Benché oltre Manica quantificare i danni finanziari sia opera impossibile, si può immaginare che il problema è grave. Tant’è che il governo inglese è dovuto intervenire con una manovra finanziaria per il 2023 lacrime e sangue per tappare le falle.
Un anno da dimenticare per i fondi pensione
In Italia non vi è ancora una grossa esposizione ai fondi pensione da parte dei lavoratori. Il nostro sistema pensionistico statale rappresenta uno degli ultimi baluardi del welfare pubblico in Europa, dopo quelli dei Paesi nordici. Tuttavia i numeri sono inquietanti.
Da gennaio a settembre 2022, a fronte di una incremento dei lavoratori iscritti (+4,2%), i rendimenti sono risultati negativi. I fondi pensione negoziali hanno perso il 10,6%, quelli aperti il 12,2%. Mentre per i piani individuali pensionistici di ramo III le perdite sono state pari a -12,4%.
Non sono numeri da sottovalutare se si pensa che la perdita è stata di 10,9 miliardi di euro (5,1% del totale del patrimonio). Va notato, inoltre, che in 9 mesi sono stati bruciati capitali raccolti negli ultimi 6 anni di attività. Ne deriva che chi ha investito il Tfr nei fondi pensione partendo dal 2016 non ha guadagnato nulla. Chi lo ha fatto dal 2017 in poi, invece, ci sta rimettendo.
Tfr: rendimenti in rialzo
E il Tfr, invece, come va? Incredibilmente si scopre che i soldi lasciati in azienda sono rimasti al sicuro, non hanno perso nulla. Anzi sono tornati a battere i fondi pensione. In tempi di vacche magre. Del resto, il Tfr rappresenta un porto sicuro, anzi rende anche di più. Secondo gli ultimi i dati ufficiali, la rivalutazione del trattamento di fine rapporto è cresciuta di botto essendo legata all’inflazione.
Il Tfr in azienda, per legge, si apprezza ogni anno del 1,5% fisso, più uno scarto del 75% dell’indice di inflazione Istat. Così, da inizio 2022 l’impennata dell’inflazione ha rivalutato il Tfr mettendo a segno un rialzo stimato del 5,2% nei primi nove mesi dell’anno.
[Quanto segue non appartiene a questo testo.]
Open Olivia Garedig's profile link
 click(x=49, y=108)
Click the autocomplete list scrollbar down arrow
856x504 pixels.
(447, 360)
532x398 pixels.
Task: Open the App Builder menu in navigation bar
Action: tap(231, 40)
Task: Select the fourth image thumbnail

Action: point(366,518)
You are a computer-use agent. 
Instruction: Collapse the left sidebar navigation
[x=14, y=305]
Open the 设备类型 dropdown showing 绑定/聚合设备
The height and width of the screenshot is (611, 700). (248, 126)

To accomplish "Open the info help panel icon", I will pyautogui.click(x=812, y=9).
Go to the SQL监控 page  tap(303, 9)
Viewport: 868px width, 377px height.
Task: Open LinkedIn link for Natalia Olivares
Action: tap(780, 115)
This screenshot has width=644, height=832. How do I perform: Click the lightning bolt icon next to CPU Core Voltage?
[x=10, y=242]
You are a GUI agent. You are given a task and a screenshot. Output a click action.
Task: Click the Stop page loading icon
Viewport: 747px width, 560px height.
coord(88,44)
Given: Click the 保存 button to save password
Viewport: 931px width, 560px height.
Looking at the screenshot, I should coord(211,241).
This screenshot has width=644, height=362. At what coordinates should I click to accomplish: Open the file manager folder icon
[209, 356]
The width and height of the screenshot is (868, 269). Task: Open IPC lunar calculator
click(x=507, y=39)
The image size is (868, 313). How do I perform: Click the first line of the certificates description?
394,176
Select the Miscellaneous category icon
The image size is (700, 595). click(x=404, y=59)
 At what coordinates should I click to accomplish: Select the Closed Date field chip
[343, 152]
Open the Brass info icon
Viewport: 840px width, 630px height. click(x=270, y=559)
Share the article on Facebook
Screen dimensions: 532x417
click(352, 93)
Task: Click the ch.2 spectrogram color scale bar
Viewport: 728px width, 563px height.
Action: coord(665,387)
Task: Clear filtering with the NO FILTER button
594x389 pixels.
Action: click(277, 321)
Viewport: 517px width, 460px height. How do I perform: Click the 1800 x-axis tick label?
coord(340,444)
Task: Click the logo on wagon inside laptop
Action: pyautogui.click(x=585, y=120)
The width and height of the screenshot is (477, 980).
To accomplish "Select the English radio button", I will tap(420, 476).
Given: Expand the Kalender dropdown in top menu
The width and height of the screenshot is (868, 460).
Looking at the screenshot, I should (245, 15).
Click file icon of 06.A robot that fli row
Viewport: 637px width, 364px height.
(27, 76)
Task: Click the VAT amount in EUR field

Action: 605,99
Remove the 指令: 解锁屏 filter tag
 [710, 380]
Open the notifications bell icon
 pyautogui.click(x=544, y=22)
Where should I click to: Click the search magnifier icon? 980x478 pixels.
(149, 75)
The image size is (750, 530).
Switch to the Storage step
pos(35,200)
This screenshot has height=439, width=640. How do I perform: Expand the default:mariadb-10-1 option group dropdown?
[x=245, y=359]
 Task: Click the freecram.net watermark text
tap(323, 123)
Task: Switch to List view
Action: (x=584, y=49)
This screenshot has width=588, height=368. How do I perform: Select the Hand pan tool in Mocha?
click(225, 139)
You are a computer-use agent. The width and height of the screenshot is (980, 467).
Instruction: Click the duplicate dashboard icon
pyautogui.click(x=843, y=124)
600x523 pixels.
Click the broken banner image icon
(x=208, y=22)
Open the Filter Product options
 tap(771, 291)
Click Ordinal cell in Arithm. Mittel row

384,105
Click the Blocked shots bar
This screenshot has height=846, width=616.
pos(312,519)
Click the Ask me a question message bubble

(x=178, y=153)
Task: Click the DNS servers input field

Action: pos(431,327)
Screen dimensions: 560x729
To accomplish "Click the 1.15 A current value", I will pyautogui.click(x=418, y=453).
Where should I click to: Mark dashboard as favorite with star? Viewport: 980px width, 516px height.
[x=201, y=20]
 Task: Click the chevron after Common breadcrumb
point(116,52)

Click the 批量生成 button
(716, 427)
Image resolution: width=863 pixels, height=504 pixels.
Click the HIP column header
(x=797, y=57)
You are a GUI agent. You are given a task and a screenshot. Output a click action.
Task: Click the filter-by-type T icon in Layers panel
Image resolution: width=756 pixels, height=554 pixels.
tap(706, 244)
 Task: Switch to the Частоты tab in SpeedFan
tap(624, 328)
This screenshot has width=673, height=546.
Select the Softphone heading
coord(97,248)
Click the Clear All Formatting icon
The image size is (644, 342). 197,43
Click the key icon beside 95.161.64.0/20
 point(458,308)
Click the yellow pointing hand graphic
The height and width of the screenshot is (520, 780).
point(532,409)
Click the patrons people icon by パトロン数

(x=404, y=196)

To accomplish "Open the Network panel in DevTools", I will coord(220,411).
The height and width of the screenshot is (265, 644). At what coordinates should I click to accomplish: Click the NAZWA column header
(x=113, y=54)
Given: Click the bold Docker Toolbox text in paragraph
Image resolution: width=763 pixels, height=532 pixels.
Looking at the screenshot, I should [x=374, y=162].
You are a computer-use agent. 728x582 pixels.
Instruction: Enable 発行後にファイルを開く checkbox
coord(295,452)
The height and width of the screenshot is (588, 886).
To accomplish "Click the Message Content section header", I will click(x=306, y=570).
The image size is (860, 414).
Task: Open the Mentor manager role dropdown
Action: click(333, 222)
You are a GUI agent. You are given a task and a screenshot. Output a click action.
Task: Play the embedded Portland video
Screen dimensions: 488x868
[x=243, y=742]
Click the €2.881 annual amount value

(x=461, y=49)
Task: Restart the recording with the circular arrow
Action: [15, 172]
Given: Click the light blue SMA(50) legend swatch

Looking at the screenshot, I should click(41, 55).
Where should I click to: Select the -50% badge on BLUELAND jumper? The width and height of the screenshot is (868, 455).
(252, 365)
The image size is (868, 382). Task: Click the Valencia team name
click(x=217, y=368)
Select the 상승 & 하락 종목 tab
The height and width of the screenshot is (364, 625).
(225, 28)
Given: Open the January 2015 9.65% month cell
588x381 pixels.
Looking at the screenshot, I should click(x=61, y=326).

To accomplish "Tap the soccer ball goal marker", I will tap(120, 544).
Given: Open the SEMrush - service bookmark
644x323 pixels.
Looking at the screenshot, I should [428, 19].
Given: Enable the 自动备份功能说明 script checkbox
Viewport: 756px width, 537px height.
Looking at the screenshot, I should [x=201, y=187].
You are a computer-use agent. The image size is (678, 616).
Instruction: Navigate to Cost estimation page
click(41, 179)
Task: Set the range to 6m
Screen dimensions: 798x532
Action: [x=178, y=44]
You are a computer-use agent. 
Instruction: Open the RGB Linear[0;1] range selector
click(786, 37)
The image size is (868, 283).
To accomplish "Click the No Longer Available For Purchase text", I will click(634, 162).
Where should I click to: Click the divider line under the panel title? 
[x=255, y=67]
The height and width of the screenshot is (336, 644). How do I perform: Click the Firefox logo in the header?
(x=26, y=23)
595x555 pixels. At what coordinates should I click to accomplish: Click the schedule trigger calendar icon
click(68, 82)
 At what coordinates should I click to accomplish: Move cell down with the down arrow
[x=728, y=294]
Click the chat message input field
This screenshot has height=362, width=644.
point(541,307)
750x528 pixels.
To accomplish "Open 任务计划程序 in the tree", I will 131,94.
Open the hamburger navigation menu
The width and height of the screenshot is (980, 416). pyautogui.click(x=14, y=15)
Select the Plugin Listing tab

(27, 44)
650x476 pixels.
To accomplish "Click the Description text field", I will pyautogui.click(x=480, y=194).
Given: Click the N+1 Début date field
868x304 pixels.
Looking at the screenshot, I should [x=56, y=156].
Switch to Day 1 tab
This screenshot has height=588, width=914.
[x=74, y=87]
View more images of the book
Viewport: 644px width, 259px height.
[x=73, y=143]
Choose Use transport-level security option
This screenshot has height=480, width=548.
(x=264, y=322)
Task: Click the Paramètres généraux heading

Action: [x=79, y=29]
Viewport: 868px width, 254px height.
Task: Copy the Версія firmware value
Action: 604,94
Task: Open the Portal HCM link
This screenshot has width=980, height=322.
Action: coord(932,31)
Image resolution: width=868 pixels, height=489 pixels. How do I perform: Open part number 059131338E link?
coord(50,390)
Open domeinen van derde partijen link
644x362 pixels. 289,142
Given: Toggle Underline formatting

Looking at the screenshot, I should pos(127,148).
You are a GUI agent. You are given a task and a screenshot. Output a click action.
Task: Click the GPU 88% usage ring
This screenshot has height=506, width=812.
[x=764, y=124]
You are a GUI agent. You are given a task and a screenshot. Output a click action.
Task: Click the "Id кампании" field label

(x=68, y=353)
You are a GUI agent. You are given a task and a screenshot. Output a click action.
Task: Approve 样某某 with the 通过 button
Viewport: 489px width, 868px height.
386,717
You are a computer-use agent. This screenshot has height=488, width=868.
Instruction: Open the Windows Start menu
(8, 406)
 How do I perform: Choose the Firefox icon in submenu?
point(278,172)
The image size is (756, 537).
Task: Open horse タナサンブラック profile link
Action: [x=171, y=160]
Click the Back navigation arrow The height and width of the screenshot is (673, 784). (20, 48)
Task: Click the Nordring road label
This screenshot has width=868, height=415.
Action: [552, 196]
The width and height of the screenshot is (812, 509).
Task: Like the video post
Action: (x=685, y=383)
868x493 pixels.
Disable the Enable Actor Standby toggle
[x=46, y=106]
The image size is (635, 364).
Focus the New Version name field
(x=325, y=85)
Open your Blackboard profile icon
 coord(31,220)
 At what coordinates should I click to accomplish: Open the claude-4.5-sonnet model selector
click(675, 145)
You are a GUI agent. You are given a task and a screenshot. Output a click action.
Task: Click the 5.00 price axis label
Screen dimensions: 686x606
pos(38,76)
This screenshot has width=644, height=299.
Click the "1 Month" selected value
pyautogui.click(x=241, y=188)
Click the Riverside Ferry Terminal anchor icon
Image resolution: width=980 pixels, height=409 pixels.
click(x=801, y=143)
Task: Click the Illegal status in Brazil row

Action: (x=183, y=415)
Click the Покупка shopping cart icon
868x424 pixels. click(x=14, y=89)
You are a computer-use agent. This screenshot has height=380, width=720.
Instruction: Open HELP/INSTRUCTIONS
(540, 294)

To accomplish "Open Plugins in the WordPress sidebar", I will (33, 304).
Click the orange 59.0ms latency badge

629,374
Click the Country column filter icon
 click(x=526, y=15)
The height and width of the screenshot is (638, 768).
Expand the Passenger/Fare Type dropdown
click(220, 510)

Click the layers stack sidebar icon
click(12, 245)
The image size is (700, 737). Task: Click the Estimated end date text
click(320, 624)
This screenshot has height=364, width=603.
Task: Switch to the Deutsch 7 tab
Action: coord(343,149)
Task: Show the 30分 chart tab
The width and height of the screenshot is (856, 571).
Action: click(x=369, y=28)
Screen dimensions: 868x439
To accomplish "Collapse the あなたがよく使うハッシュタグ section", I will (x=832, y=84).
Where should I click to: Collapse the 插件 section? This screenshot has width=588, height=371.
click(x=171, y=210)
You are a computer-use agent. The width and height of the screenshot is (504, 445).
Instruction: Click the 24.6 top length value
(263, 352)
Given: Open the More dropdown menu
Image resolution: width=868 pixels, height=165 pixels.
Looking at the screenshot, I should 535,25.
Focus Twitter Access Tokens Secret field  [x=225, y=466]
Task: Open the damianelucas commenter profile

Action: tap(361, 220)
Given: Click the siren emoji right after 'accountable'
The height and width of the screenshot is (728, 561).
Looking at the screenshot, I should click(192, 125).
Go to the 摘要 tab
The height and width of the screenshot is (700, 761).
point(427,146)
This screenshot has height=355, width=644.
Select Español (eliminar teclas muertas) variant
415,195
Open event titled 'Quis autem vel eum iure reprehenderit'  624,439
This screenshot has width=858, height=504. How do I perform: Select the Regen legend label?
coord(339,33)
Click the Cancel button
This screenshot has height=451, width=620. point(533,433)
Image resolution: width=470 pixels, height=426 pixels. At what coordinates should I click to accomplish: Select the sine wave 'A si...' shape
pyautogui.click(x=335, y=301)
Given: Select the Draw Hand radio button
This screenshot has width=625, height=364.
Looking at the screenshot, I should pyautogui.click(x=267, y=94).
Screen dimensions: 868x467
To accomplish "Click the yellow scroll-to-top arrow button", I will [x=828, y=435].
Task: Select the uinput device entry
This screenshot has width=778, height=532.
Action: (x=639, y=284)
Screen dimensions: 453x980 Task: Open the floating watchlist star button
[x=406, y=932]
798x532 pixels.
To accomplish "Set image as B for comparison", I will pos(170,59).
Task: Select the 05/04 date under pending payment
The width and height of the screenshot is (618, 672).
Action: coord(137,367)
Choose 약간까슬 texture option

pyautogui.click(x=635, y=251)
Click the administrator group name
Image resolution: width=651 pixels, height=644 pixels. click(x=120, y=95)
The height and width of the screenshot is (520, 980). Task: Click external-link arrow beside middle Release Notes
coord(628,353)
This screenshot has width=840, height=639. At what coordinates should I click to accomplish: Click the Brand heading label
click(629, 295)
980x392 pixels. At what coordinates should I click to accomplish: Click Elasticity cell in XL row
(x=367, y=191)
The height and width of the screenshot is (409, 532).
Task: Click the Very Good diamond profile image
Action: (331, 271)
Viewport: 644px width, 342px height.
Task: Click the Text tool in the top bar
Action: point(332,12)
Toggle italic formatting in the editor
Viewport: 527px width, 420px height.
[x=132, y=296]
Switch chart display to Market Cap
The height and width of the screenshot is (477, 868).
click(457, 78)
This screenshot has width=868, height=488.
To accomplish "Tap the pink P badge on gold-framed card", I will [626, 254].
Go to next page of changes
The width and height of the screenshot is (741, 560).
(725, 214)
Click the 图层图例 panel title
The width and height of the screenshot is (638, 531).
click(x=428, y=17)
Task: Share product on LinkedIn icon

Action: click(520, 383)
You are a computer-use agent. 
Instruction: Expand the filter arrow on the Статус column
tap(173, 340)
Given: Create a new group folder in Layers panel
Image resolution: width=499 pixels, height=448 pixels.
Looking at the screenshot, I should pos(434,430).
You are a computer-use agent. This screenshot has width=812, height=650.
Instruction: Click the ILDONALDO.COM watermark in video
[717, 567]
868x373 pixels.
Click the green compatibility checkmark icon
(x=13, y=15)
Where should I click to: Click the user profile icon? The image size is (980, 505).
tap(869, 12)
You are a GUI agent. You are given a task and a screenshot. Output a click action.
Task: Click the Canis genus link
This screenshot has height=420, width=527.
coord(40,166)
In altre parole i lavoratori si sono visti aumentare il tesoretto lasciato in azienda.
In questo momento, quindi, meglio tenersi stretto il Tfr ed evitare i fondi pensione. Ma alla lunga, considerato il trend negativo delle pensioni pubbliche, la previdenza integrativa privata assumerà un ruolo sempre maggiore anche in Italia. Come affermato dall’ultimo Global Pension Index 2022 di Mercer e Cfa.
Meglio i fondi pensione o il Tfr
La domanda che ci si pone a questo punto è cosa fare? Meglio il Tfr o i fondi pensione? Non c’è una risposa univoca e precisa per questo. Di base è opportuno partire da un concetto e porsi una domanda secca: quanto si è disposi a rischiare per ottenere rendimenti più alti del Tfr?
Se un lavoratore è propenso a rischiare i propri quattrini per ottenere rendimenti più alti e quindi una pensione integrativa migliore rispetto a quanto potrebbe fare impiegando il Tfr, allora la scelta dei fondi è giusta. Il lavoratore deve però sapere che le cose potrebbero anche andare male, perché i fondi pensione investono sui mercati che sono soggetti a oscillazioni e quindi anche a perdite pesanti. Come si è visto quest’anno.
Tutto dipende quindi dalla propensione al rischio che un lavoratore ha. La scelta è del tutto soggettiva, ma spesso chi opta per questa opzione poco sa delle attività dei fondi pensione. E, d’atra parte, i gestori ben si guardano dal fornire il massimo della trasparenza. In pratica, non si sa esattamente in cosa investono, a che prezzo acquistano i titoli finanziari e a quali rischi si espongono.
Trattandosi di investire soldi che serviranno in vecchiaia per una pensione integrativa da affiancare a quella pubblica, sarebbe più logico che il lavoratore non si esponesse ad alcun tipo di rischio. Soprattutto col ritorno dell’inflazione. In questo caso, il Tfr offre sempre delle garanzie e una rendita (anche minima) buona.